### TEXT
........
Was ist wirklich wichtig? Die Gesichts-OP eines Leipziger OBM-Kandidaten? Suff in der Bundesliga? Oder eine ehemalige Hure, die aus ihrer Zeit als Prostituierte in Leipzig erzählt? - Wer die Zeitung mit den großen Buchstaben liest, hat ja die Wahl zwischen den skurrilsten Themen. Manche wie aus dem Abgrund der menschlichen Narreteien. Ausnahme: Huren. Es gibt sie ja wirklich. Und unsere verklemmte Gesellschaft hat sie bitter nötig.

Auch wenn Geschichten über diesen Berufszweig meist auf jenen Seiten landen, auf denen über die moralischen und kriminellen Abgründe der Gesellschaft berichtet wird. Dabei arbeiten wohl nach diversen Schätzungen um die 400.000 Prostituierte in Deutschland. Manche diskret und professionell, andere in diversen halbseidenen Etablissements unter unwürdigen Bedingungen oder gar in finanzieller und existenzieller Abhängigkeit von Zuhältern. Letzteres wird sich erst dann ändern, wenn die ach so anständige Männerwelt, die regelmäßig die Dienste des Gewerbes in Anspruch nimmt (und dabei auch die obskursten sexuellen Vorlieben auslebt) dem Beruf der Hure tatsächlich einen akzeptierten und geachteten Platz unter den Dienstleistungsberufen einräumt.

Denn in einer Gesellschaft, in der Liebe und Sex zur Ware verkommen sind, gibt es keinen ehrlichen Grund, sexuelle Dienstleister zu diskriminieren. Auch dann nicht, wenn sie an ihrem Beruf Gefallen haben. Wie Alina Angel, die dereinst einmal bei einer Krankenkasse ihre Ausbildung machte und irgendwann begann, auf Strip-Shows ihre Lust am bloßen Auftritt auszuleben.Was sie ins Milieu der diversen Erotik-Messen brachte, die noch in den 1990er Jahren eifrig durchs Land tingelten und den Bewohnern der diversen deutschen Provinzen die Freude am erotischen Spiel nahe brachten. Diese Messen gibt es immer noch, doch sie sind seltener geworden, pflastern auch ostdeutsche Städte nicht mehr so auffällig mit Plakaten zu, wenn sie irgendwo am Stadtrand gastieren.

Das Milieu hat sich verändert. Auch das, in das die forsche Leipzigerin einstieg, als sie merkte, dass in ihr auch das Talent steckte, Männer glücklich zu machen. Sie wurde zur Wohnungshure in Leipzig, warb mit Anzeigen in Zeitungen für sich und achtete von Anfang an auf klare Regeln, ließ nicht mit den Preisen handeln, zwang die Freier zu einem Mindestmaß an Sauberkeit, bestand auf Safer Sex und wies Aspiranten, die schon auf den ersten blick nicht astrein schienen, ab. Jedes gute Dienstleistungsgewerbe lebt davon, dass die Regeln eingehalten werden. Was übrigens auch für andere Dienstleister gilt, die gern in andere Wirtschaftskategorien einsortiert werden – vom Reinigungsdienst bis hin zum Finanzdienstleister.
........
### AUFGABE
Erkläre in ein bis drei Sätzen, warum es laut dem Text über Prostitution in Leipzig keinen ehrlichen Grund gibt, sexuelle Dienstleister zu diskriminieren.

### DATENAUSZUG
........
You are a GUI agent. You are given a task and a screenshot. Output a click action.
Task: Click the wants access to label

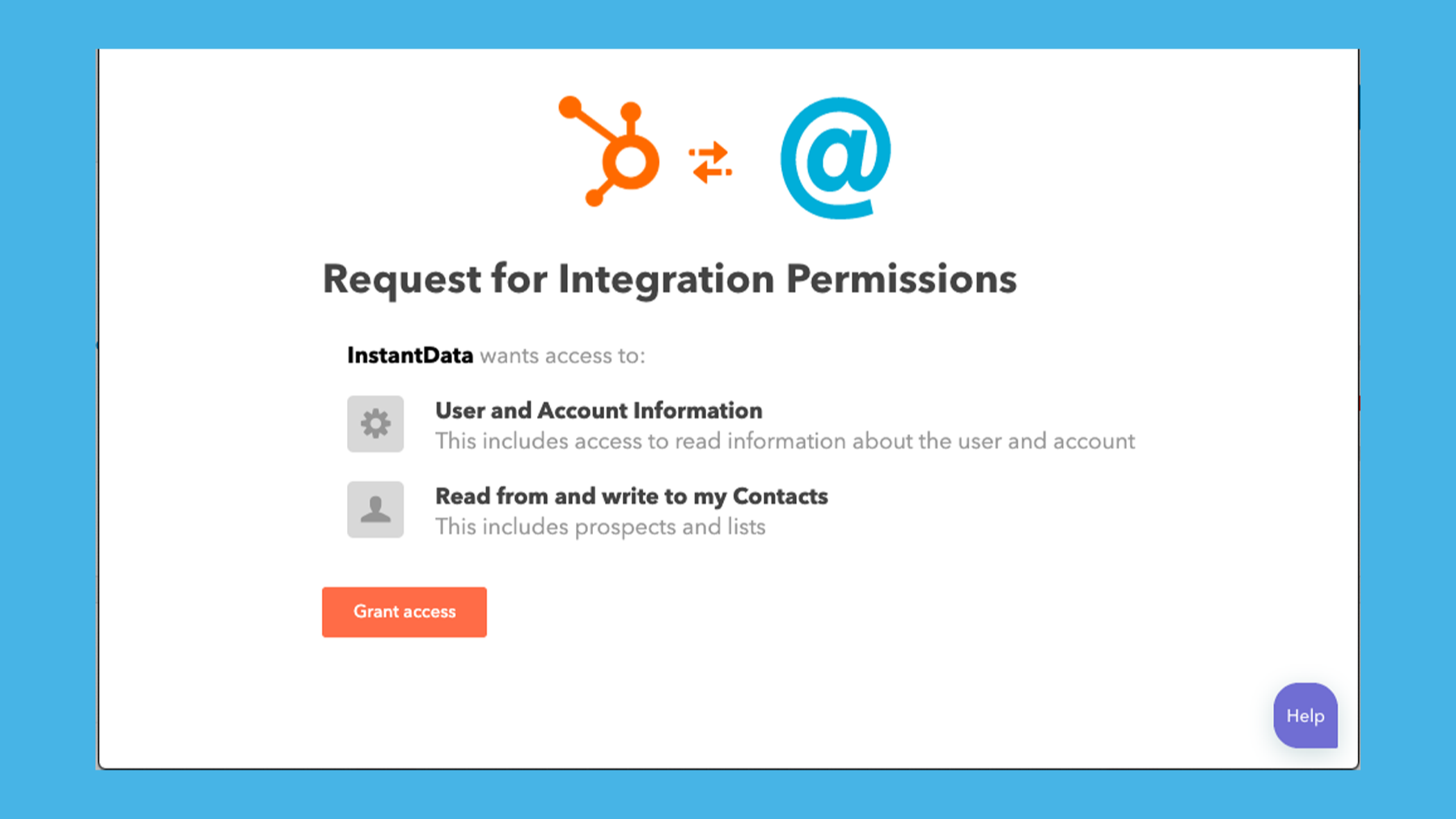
........
### ANTWORT
Der Text begründet das damit, dass Liebe und Sex in unserer Gesellschaft zur Ware verkommen sind. In einer solchen Gesellschaft gibt es keinen ehrlichen Grund, Menschen zu diskriminieren, die sexuelle Dienstleistungen anbieten. Das gilt nach dem Text auch dann, wenn sie an ihrem Beruf Gefallen haben.